-- Start of Extracted records --

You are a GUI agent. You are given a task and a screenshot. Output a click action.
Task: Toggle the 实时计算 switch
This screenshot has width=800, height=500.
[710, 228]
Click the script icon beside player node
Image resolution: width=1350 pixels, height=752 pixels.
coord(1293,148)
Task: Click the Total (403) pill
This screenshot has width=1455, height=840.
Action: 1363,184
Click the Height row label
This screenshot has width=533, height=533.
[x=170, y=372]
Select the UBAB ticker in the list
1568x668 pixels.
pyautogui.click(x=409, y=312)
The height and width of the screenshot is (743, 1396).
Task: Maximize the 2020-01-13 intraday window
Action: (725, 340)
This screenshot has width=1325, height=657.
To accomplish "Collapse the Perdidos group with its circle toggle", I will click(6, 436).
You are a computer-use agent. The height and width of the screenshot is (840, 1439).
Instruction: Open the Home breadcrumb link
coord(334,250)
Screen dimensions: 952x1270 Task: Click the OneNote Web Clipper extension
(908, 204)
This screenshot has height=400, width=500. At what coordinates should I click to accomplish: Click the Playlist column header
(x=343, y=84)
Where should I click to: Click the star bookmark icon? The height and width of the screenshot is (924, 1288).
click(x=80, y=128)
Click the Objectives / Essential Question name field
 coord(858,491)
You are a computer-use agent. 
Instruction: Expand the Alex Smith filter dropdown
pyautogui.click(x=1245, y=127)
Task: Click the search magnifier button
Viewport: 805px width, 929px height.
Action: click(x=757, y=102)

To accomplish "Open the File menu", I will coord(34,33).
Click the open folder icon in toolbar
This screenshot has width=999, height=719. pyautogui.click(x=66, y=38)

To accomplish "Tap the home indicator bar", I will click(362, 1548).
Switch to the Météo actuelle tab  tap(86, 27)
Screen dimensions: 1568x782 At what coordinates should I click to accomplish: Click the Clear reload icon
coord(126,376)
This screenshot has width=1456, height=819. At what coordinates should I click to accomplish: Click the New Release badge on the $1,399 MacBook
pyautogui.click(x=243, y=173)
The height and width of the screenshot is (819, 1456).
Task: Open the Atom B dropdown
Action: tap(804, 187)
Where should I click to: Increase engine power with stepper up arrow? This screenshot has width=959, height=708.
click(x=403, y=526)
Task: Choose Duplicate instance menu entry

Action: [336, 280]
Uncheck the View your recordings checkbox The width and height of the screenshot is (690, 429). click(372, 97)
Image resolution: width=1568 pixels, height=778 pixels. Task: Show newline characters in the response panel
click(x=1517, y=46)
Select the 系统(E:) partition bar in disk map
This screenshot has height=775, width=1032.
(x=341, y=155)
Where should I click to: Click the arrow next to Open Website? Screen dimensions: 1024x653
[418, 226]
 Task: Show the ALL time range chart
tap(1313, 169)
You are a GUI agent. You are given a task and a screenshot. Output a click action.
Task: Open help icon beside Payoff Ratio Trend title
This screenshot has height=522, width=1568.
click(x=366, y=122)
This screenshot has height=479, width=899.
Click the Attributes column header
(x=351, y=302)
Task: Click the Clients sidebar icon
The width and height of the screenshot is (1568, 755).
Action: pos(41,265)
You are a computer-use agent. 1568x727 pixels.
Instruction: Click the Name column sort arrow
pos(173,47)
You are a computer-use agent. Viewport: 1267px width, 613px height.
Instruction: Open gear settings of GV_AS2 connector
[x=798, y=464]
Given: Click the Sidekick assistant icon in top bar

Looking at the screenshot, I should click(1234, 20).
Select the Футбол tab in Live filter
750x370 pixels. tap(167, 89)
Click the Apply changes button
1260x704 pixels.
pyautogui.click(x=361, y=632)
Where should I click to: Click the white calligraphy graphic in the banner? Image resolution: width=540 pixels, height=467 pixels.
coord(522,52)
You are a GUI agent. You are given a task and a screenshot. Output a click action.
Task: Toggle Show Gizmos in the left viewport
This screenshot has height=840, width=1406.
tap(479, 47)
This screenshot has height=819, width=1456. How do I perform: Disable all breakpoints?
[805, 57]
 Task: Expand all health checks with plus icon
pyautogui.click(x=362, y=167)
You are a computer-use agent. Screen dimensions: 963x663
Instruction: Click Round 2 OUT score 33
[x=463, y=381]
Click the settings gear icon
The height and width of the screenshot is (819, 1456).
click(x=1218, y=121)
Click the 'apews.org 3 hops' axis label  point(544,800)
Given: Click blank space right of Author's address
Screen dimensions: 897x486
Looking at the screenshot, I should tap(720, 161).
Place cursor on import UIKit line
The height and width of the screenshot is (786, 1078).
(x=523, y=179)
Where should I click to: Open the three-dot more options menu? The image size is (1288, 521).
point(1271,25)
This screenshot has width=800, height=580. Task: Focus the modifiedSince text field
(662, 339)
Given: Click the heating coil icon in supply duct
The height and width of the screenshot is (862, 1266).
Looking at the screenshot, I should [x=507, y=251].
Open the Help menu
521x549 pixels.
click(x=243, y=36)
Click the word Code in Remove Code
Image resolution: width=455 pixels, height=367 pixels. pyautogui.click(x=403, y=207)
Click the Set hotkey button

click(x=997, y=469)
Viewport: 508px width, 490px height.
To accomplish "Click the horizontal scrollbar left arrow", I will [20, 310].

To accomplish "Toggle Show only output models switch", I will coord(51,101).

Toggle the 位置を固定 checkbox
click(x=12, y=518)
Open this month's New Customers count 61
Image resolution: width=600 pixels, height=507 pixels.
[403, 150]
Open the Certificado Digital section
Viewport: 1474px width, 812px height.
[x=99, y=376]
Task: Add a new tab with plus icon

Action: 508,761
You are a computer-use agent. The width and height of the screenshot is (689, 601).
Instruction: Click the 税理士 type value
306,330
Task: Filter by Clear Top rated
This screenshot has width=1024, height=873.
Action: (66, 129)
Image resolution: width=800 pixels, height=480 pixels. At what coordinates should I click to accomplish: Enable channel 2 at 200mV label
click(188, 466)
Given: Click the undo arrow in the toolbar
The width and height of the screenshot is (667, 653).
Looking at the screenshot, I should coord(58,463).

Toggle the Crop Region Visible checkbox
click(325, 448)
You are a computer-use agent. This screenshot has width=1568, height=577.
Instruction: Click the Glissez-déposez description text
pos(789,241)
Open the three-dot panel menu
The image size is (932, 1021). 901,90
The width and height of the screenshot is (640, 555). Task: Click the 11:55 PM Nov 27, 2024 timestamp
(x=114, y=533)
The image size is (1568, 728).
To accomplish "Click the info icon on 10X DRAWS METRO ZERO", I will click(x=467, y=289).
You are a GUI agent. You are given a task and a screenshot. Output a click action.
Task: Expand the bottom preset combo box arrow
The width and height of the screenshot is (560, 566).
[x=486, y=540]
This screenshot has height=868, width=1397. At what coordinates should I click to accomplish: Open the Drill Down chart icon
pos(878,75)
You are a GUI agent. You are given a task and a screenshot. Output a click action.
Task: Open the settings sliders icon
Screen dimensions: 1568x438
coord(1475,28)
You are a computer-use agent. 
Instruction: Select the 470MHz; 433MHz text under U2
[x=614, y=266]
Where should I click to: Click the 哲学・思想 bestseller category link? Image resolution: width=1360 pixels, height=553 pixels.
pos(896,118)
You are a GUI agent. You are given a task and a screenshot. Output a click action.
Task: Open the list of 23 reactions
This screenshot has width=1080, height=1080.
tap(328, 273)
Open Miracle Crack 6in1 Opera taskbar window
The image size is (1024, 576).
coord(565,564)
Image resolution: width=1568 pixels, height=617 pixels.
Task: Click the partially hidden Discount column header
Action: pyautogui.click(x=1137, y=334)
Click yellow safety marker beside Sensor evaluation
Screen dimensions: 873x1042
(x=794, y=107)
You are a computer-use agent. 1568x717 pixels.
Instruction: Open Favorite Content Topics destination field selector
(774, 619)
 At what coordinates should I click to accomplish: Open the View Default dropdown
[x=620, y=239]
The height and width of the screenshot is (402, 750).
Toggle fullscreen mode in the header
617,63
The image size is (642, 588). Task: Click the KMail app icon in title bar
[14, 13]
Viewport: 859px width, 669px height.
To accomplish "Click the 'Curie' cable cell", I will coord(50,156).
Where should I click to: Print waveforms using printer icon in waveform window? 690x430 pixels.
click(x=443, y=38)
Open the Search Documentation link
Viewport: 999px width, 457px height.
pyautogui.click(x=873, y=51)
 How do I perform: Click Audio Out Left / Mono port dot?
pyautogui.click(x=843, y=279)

-- End of Extracted records --

**Directions:**
Copy the lines of the material above word for word, from the line containing "Toggle the 位置を固定 checkbox" through the line containing "click(188, 466)", with both of those lines included.

**Output:**
Toggle the 位置を固定 checkbox
click(x=12, y=518)
Open this month's New Customers count 61
Image resolution: width=600 pixels, height=507 pixels.
[403, 150]
Open the Certificado Digital section
Viewport: 1474px width, 812px height.
[x=99, y=376]
Task: Add a new tab with plus icon

Action: 508,761
You are a computer-use agent. The width and height of the screenshot is (689, 601).
Instruction: Click the 税理士 type value
306,330
Task: Filter by Clear Top rated
This screenshot has width=1024, height=873.
Action: (66, 129)
Image resolution: width=800 pixels, height=480 pixels. At what coordinates should I click to accomplish: Enable channel 2 at 200mV label
click(188, 466)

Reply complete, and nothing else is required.